La cobertura del invernadero puede ser de vidrio, que es más diáfano, pero pesa más; o bien de plástico, que se suele mover mucho con el viento, pero que es más cómodo a la hora de instalarlo, además de resistente y liviano. El mejor lugar para poner un invernadero son los espacios soleados y cubiertos de las corrientes de aire. Respecto al interior, conviene ventilarlo diariamente, y controlar la temperatura y humedad gracias a termómetros e higrómetros.
Otras soluciones
Si no podemos construir un invernadero, existen algunas ideas que permiten proteger un poco más las plantas ante el ataque de las heladas. Es el caso del sistema de plantación en caballones, siempre orientado al sur, que consiste en cultivar aprovechando las pendientes del terreno. Éste suele ser un buen método para evitar que el agua se estanque y para que el suelo suba unos grados centígrados de temperatura.
También es posible aprovechar algunos elementos vegetales, para crear pantallas naturales ante las inclemencias del tiempo. En general, las flores deben estar al abrigo de plantas más grandes que puedan protegerlas. Por ejemplo, una barrera de árboles o setos de hoja perenne, en forma de herradura abierta, consiguen crear un escudo biológico muy útil, que además dispone de una salida para las corrientes de viento frío.
Cómo proteger el jardín de las heladas
Otra solución son los muros de piedra, mejor si éstos son de color oscuro. Funcionan como colectores de luz, ya que acumulan el calor durante el día y lo mantienen y distribuyen por la noche. Si tenemos una pared de estas características en el jardín, podemos trasplantar allí los ejemplares más débiles.

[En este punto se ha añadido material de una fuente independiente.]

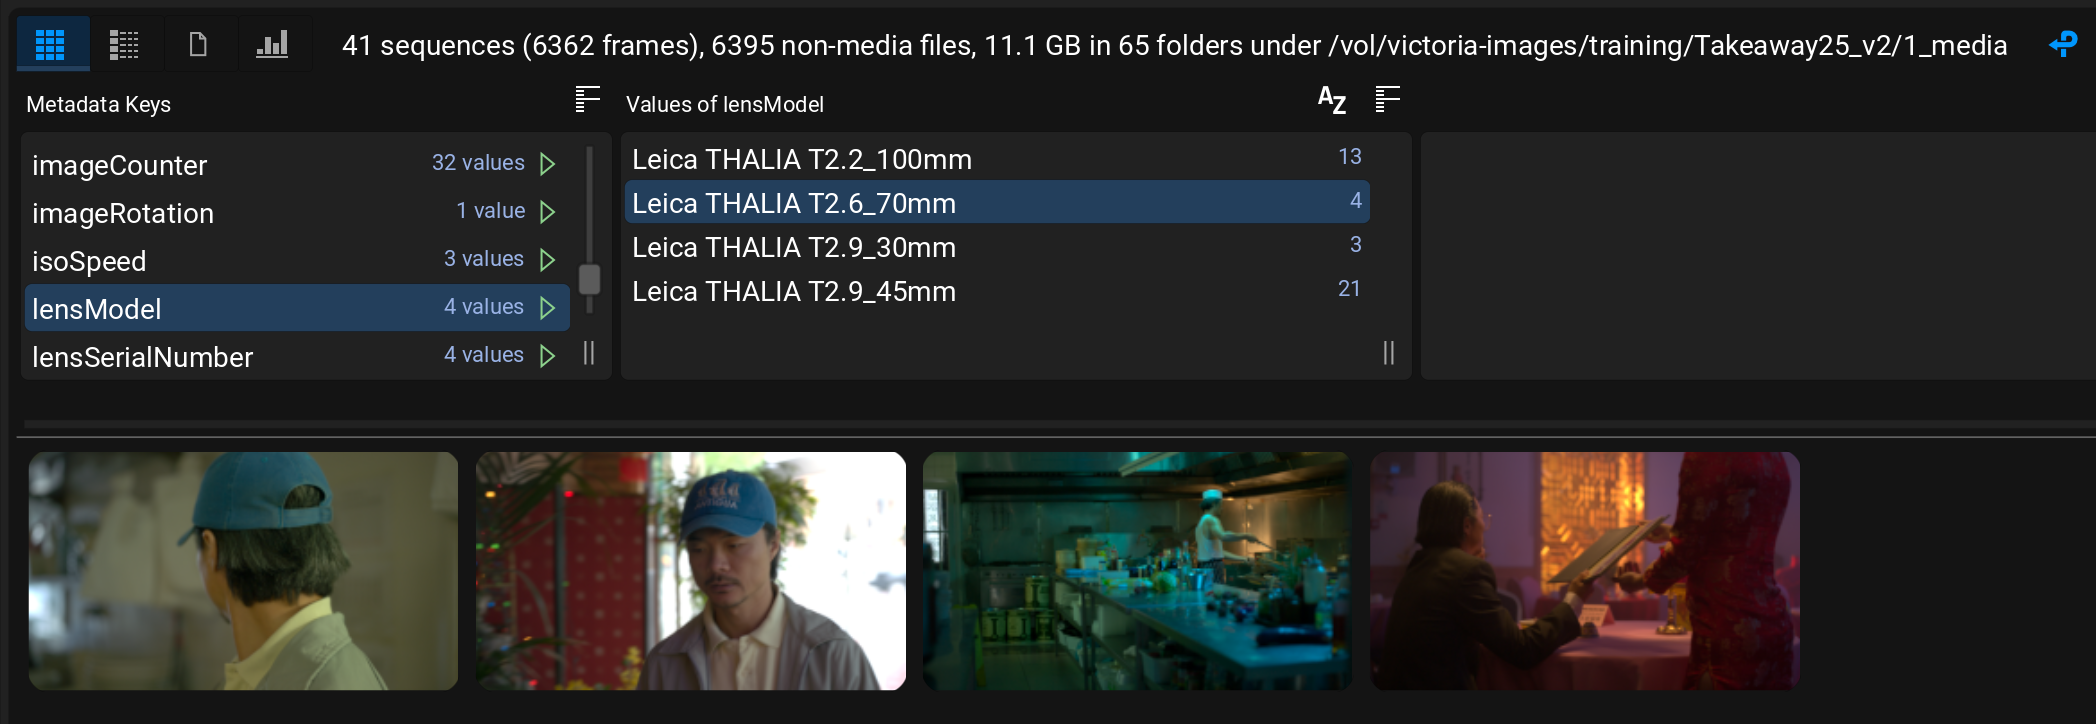Click the blue back arrow icon
Viewport: 2096px width, 724px height.
(x=2063, y=44)
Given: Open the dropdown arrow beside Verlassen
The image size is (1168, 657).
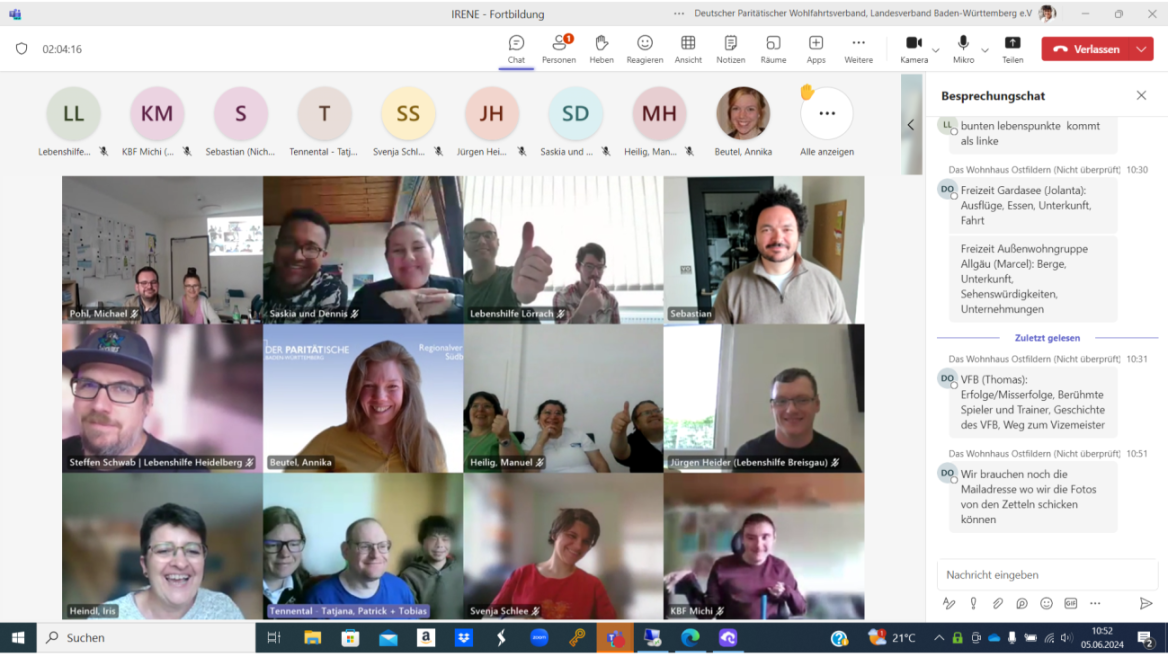Looking at the screenshot, I should coord(1141,49).
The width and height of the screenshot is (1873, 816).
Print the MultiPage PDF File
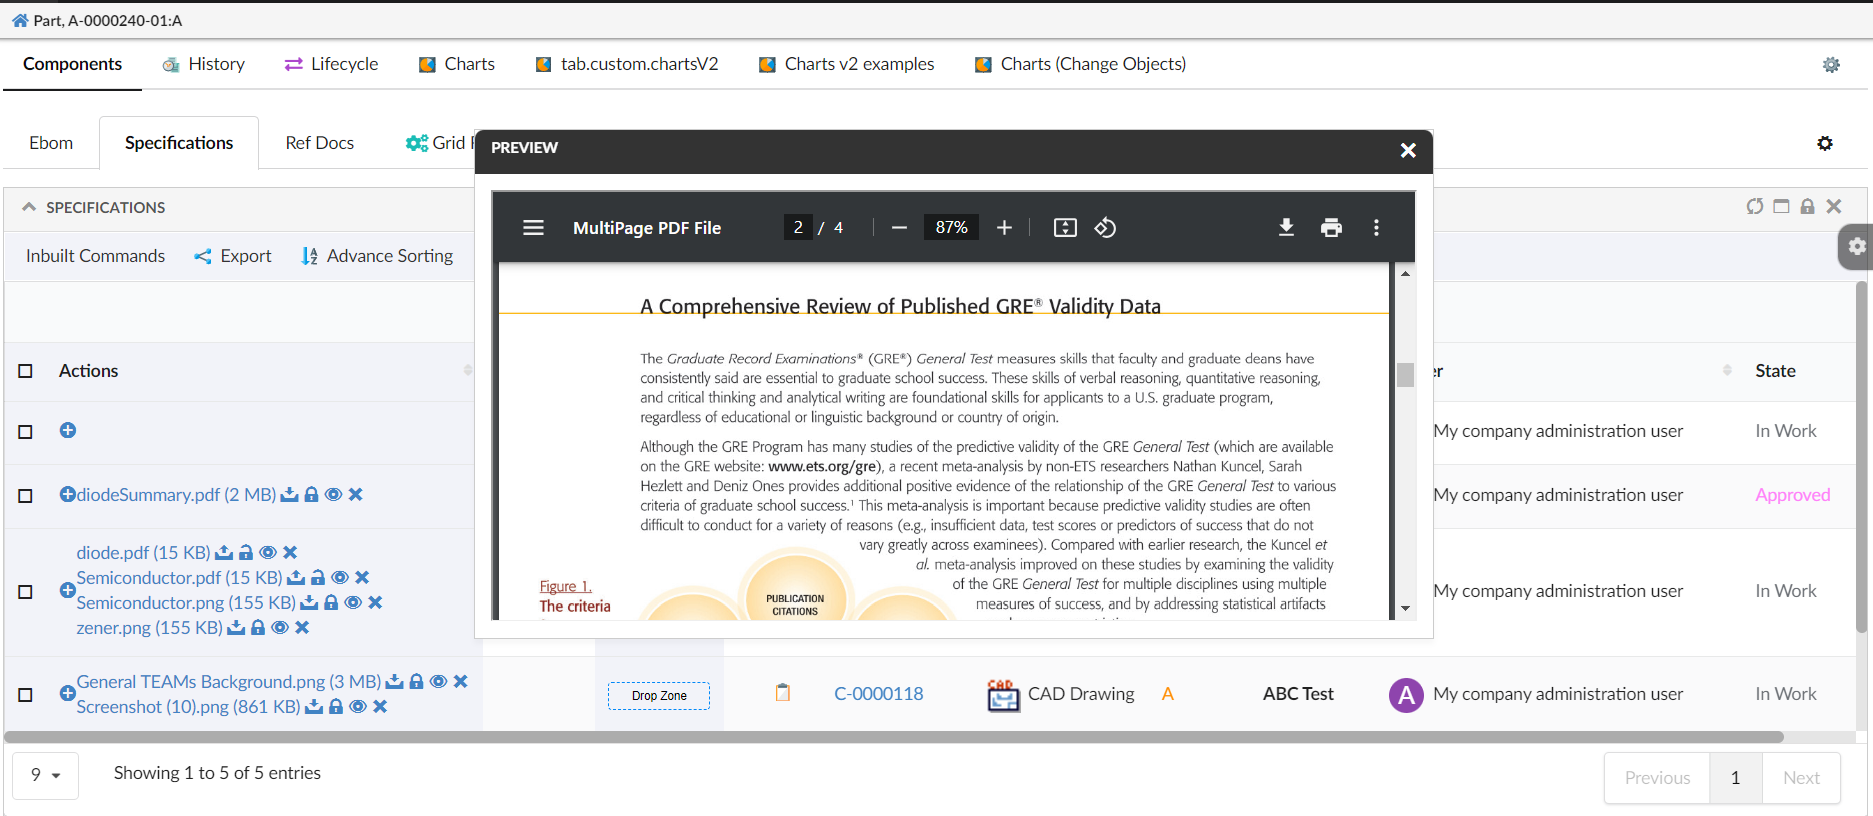pos(1331,228)
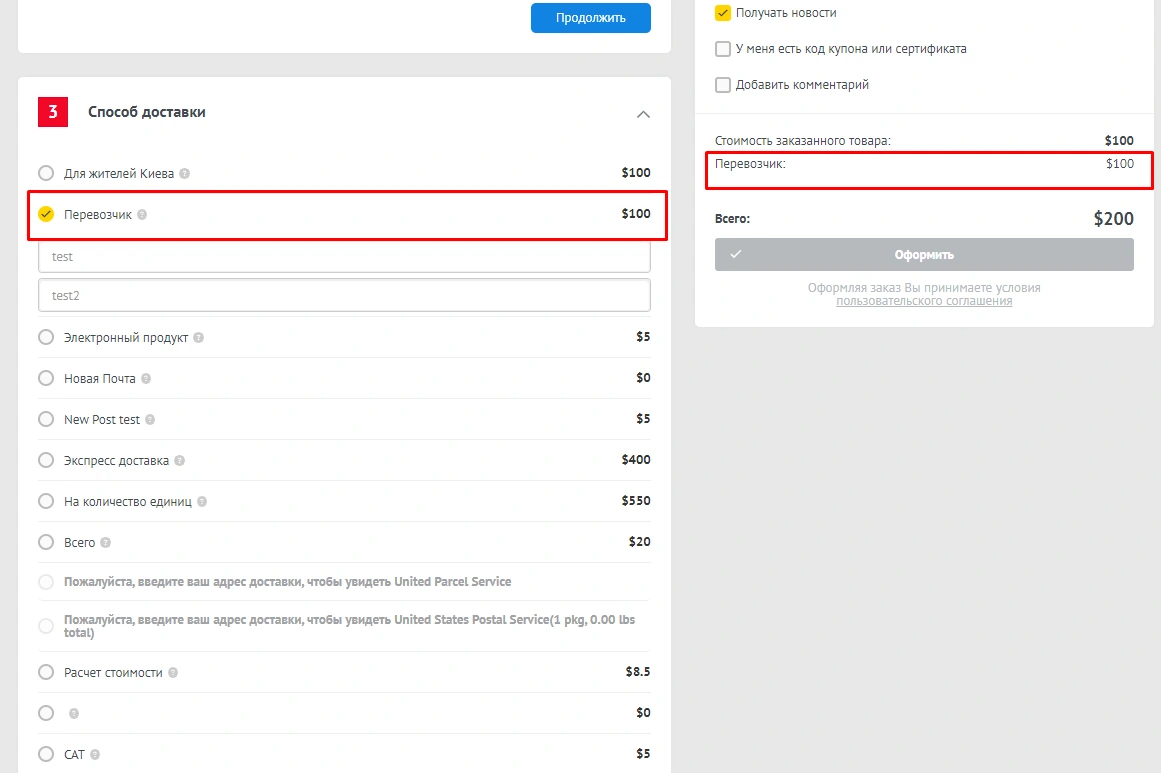Click help icon next to Электронный продукт
This screenshot has width=1161, height=773.
tap(199, 338)
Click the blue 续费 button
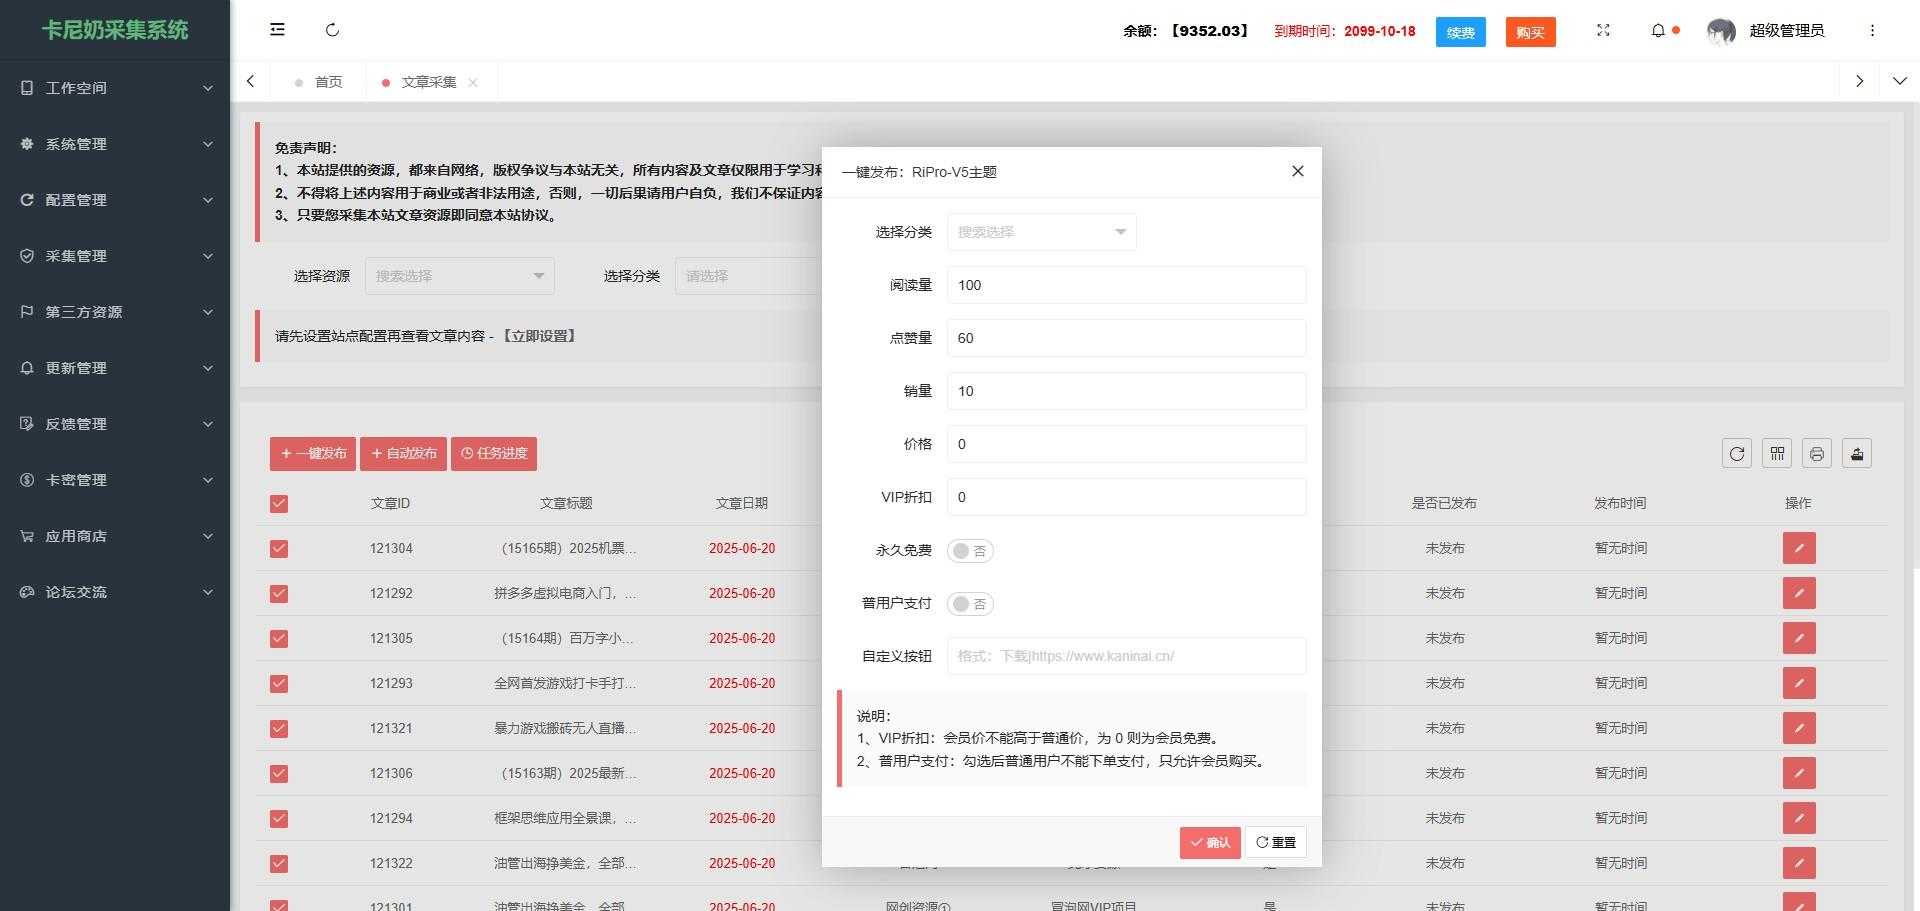Viewport: 1920px width, 911px height. coord(1460,32)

Consejos prácticos contra el invierno
Césped: cuidado con pisar la hierba helada, se vuelve presa fácil ante ciertas infecciones. Siempre las plantas herbáceas son víctimas fáciles de las heladas, frente a la resistencia de las leñosas.
Abonos: cuando termine la temporada, fertilizaremos nuestras plantas con abonos ricos en potasio que favorecen un crecimiento vigoroso. En pleno invierno, pondremos una capa gruesa de compost (turba, paja, serrín, cortezas, ramas) alrededor del tallo o del tronco, ya que puede ser muy beneficiosa para retener el calor del suelo. Si recurrimos a este truco, no olvidaremos vigilar las carencias de nitrógeno.
Árboles: sólo debemos podar cuando estemos seguros de que la época de heladas ya ha finalizado. Las coníferas se pueden romper por el efecto del peso de la nieve. Para evitarlo, puede ser buena idea atar varias ramas con una cuerda no muy gruesa, dándoles mayor consistencia frente a la acumulación de nieve.
Arbustos: recurriremos a estructuras de madera, con una cubierta de plástico perforado; o bien compactaremos sus ramas con cuerdas. Los setos se podarán en punta, porque así evitaremos la acumulación de la nieve y que las ramas se quiebren. Tanto los arbustos como las plantas jóvenes deben ser ‘entutorados’, es decir, necesitan una guía, en forma de palo o vara alrededor de su tallo principal, que favorezca un crecimiento uniforme y compacto. Las trepadoras se refuerzan con espalderas o materiales plásticos.
Flores y plantas: las plantas más pequeñas, con flores o brotes, necesitan una protección especial. Si no podemos trasladarlas a un invernadero, las cubriremos con plásticos perforados que permitan la oxigenación del ejemplar. Evitaremos siempre que el plástico esté en contacto con hojas y flores.